== What the task requires ==
Every line from the one holding "The image size is (1334, 880)." through the one holding "Select the Network sidebar icon" in the data below must be returned exactly, both ends included, with pictures left out and nothing else added.

--- Extracted data ---

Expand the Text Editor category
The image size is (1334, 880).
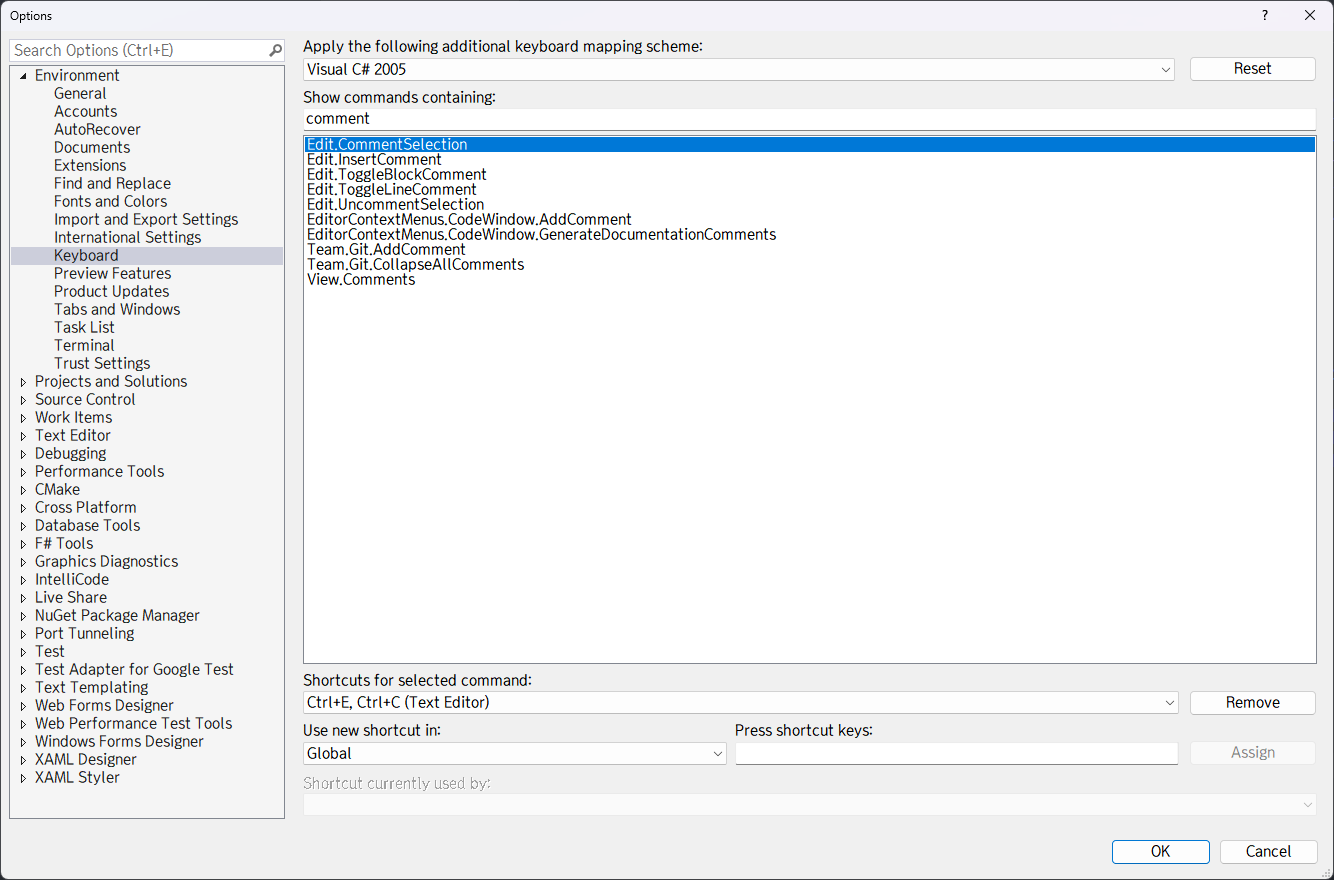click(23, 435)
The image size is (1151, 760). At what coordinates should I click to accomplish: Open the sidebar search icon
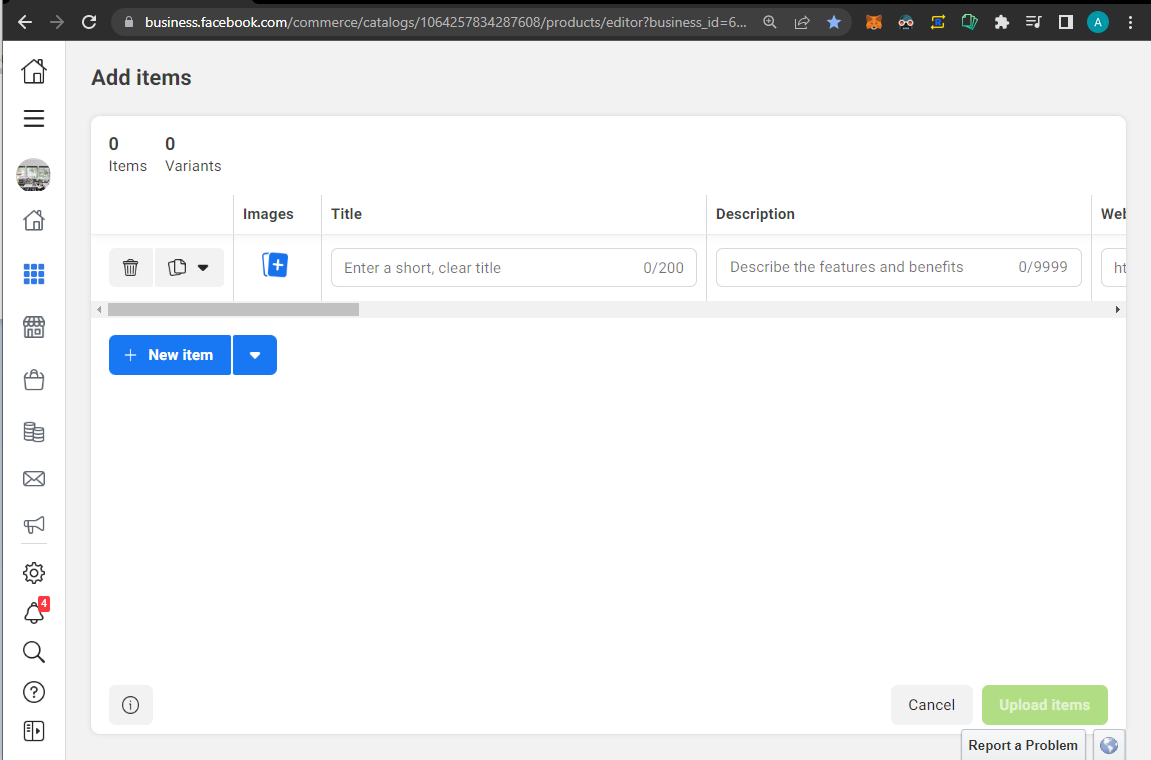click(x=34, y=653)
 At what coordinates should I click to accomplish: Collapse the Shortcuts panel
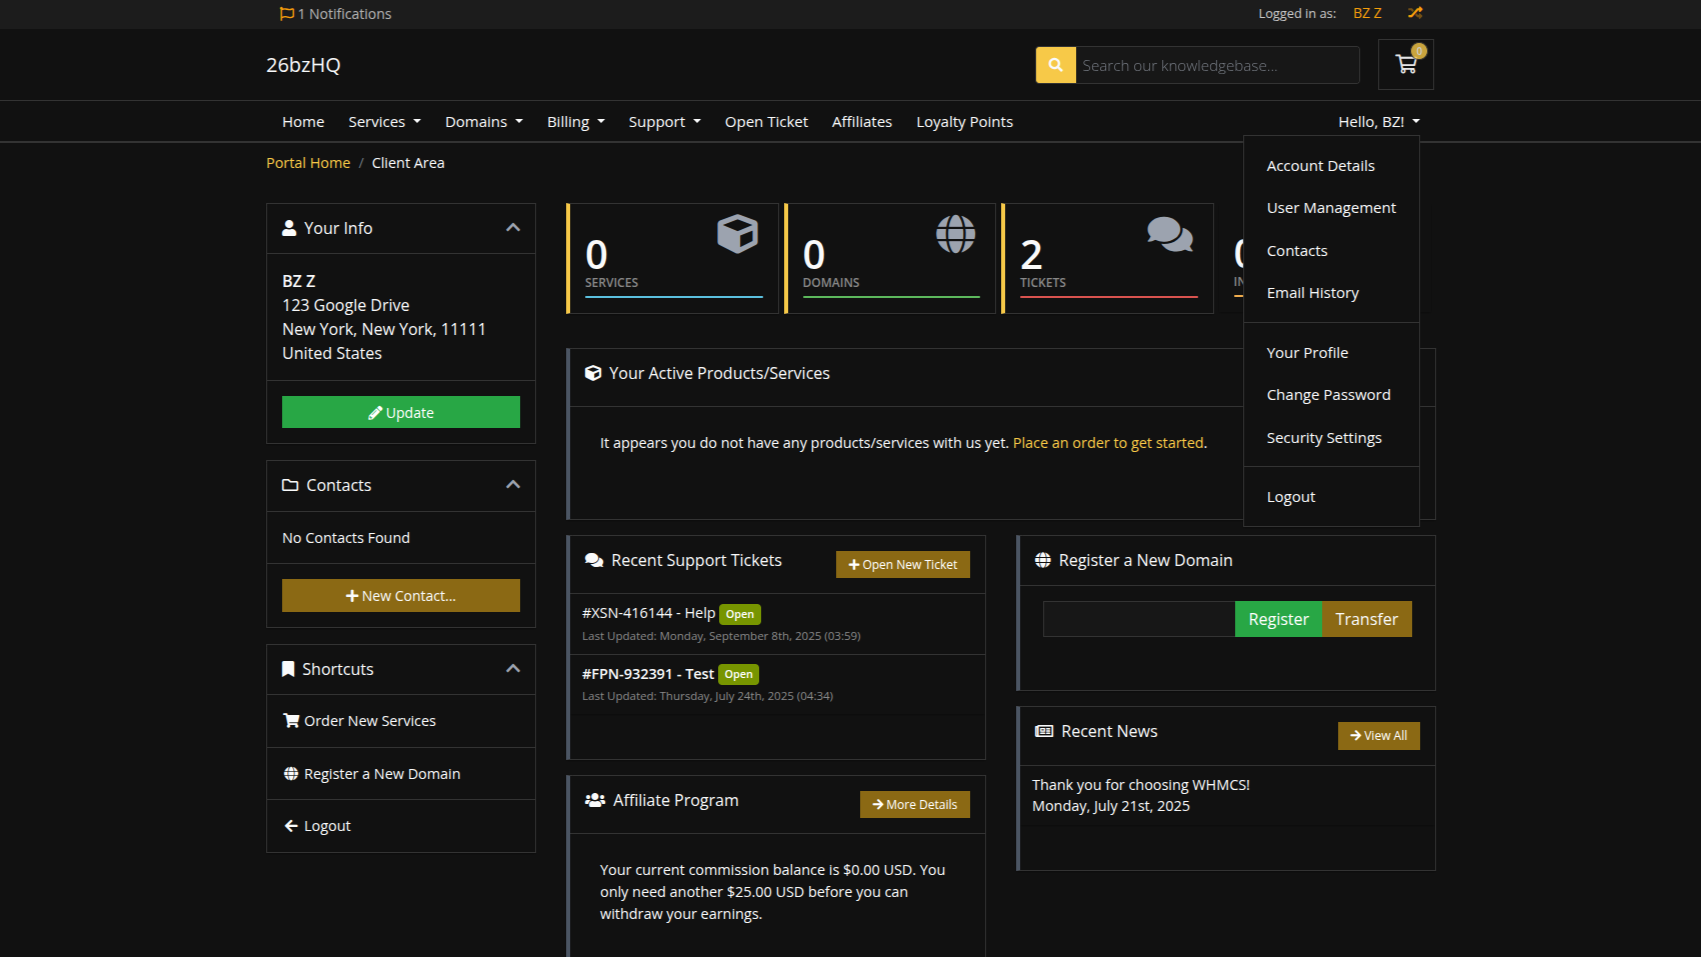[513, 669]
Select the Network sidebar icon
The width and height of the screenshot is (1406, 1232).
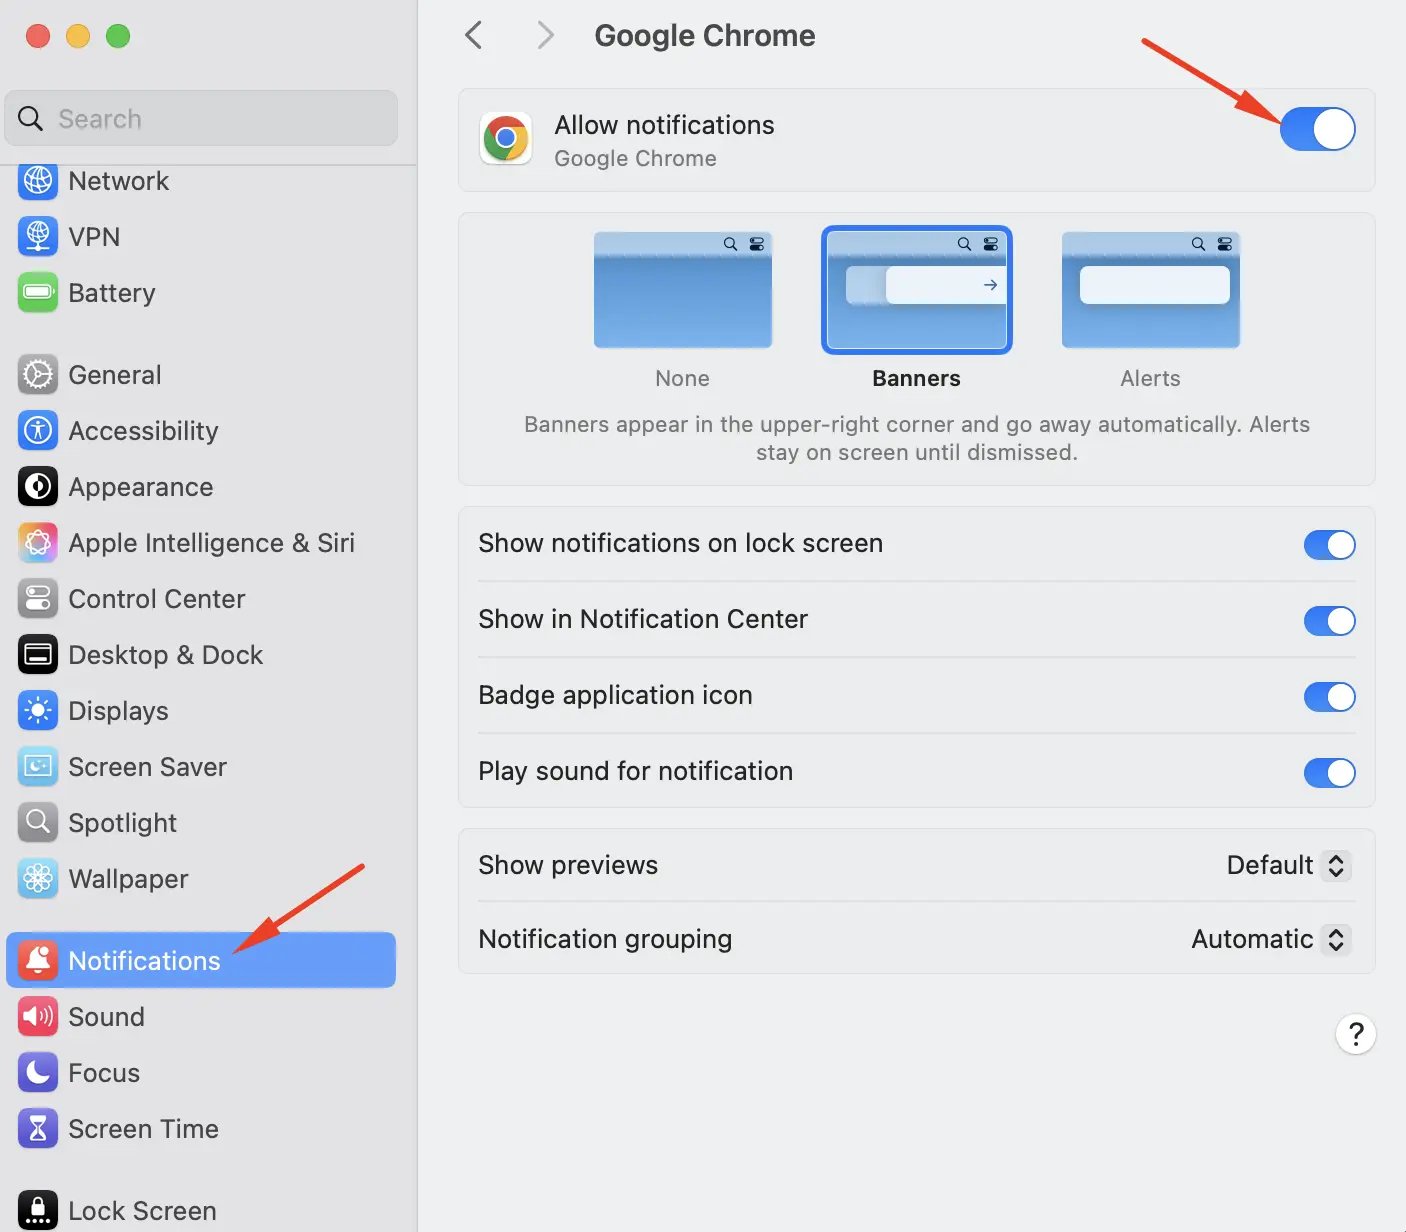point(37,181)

---

== Response below ==
The image size is (1334, 880).
click(23, 435)
The image size is (1151, 760). At what coordinates should I click to accomplish: Open the sidebar search icon
click(x=34, y=653)
 At what coordinates should I click to accomplish: Collapse the Shortcuts panel
[513, 669]
Select the Network sidebar icon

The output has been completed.